Is this a great country or what?
well just take your DRM stripped WMA files, bring them into your mac, and burn an audio cd using Toast….voila! Not that I would even think about that………
Half of writing history is hiding the truth.
I like hiding the truth
No need to burn an audio CD using Toast and re-rip back into iTunes.
iTunes for Windows allows you to convert unprotected WMA files into AAC, so you can then pull them over to the Mac and load them straight into iTunes without the hassle of losing ID tag info or going Digital->Analog and then A->D again.
“This has always been a craven and specious argument.”
You miss my point. What’s new today is the ability to take those “Rented” songs from Napster and make them permanent, and transfer them to any player you want, iPod included.
Sure it’s stealing. I wouldn’t do it, but others clearly do.
“$14.95 x 12mos x 10yrs = $1793 for 21,528 songs (if each CD has 12 songs)”
Check your math.
12*10*12=1440. not 21528. Methinks you multiplied by an extra 14.95 in there somewhere.
You’re talking about buying about 15 CDs a month for $223.50/mo to get to those numbers. Over 10 years that’s $26,820
You may be right, people may still buy the 15 CDs/month. But a certain number will now steal that $26,820 worth of music rather than pay that amount of money.
Also as a side point, somewhat moot given your faulty math, 21528 songs you pick yourself are more “valuable” than buying 1794 CDs with a few good songs and a bunch of filler for the rest. To get to 21528 good songs you might need to buy 2-4 times that number of CDs.
“Most companies and their fanboys are jealous because the other players get to their touted capacities only by dumbing down the quality using 64Mbps WMA instead of the higher quality 128Mbps AAC that Apple iPods use.”
Personally I rip from CDs and use lossless AAC. That really increases file size and cuts player capacity. But lossy WMA or lossy AAC just sound like crap when played using an SP/DIF output from a computer to a good home system. They even sound like crap on a good car system played from an iPod.
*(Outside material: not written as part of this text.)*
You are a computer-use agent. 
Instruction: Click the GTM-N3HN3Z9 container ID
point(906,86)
So a 60GB iPod’s capacity is closer to 1,800 songs if you prefer quality over capacity.
And despite arguing that people will download all that music, I am that dinosaur who actually buys all those CDs because the digital delivery alternatives today just can’t match the quality.
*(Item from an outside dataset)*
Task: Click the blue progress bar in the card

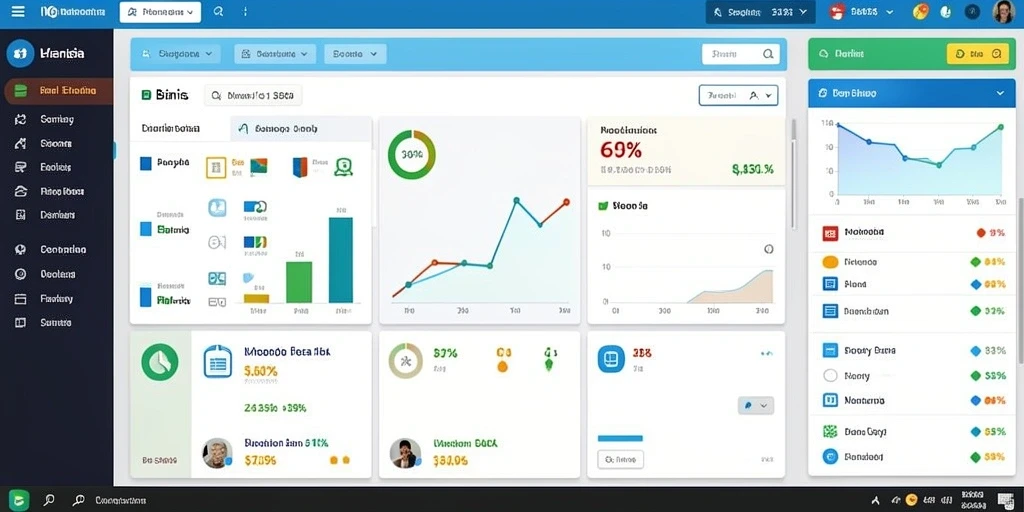Action: coord(620,438)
Um, did anyone else follow the links above and only get .exe files? so this program is worthless to mac users in OS X – now this article was a waste of time in my opnion! Why in the hell should I care if windows DRM got cracked if all it is, is a stupit .exe file!
Just to let ya know… iTunes songs can be stripped of their FairPlay DRM using Apple’s own software:
http://www.macosxhints.com/article.php?story=20060725200656470
Tedious? YES. Possible? ABSOLUTELY.
Hey hey Apples DRM was hacked yonks ago too remember. Ok you have to burn a CD then re rip it, more of a work around than a hack. And yeah ok no free trial but it still works. Or is this just about crushing Napster.
Kazman…
we have windows on mac now. It’s called the XP pluggin for OSX. You run it with bootcamp. if you have a newer mac that is.
Best method to undo the Fairplay copy protection seems to be
1: Get CD-RW
2: Set up a Smart Playlist with only DRMed songs
3: Setup multiple regular playists with numbered names and place 15 songs in each playlist from the Smart Playlist of DRMed songs.
4: Set iTunes prefs burn speed to match or less burn speed of cd-rw, set the import to 192kps MP3.
5: Burn playlist #1, click on cd-rw icon when appears on desktop, click on iTunes and the cd-rw will appear, import songs
6: Disk Utility Erase cd-rw, place playlist #1 in new “done” folder.
7: Repeat from step 5 for each playist.
8: Create smart playlist to match same songs that were formally drmed and play them through to make sure they are good.
No doubt this is being played throughout. The Microsoft servers are slow crawling to d/l WMP 11. Folks are going to slam this hard until MS fixes it.
I say it’s poetic justice for all the idiot experts who mouthpieced for MS, Napster and the like in stating subscriptions are the wave of the future and the best value for customers. Boy, have those words come back to bite them!